_Assignment_: From the records below, copy each line in which the string "screenshot" occurs.

_Extracted entries_:
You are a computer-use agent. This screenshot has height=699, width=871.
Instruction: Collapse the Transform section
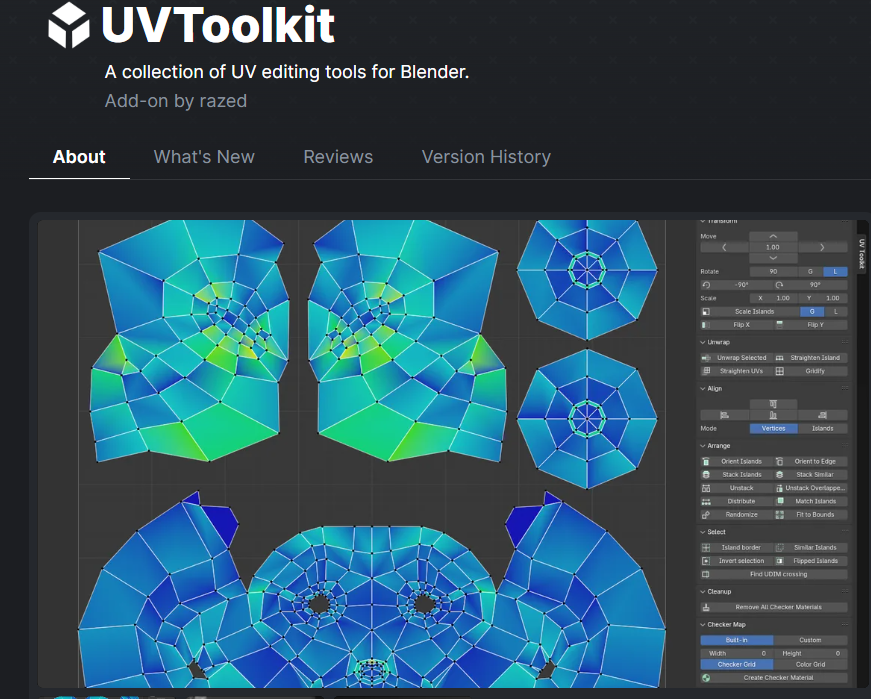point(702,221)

---

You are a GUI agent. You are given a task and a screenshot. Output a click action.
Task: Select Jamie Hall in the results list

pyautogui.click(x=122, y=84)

_Solution to this task_:
You are a computer-use agent. This screenshot has height=699, width=871.
You are a GUI agent. You are given a task and a screenshot. Output a click action.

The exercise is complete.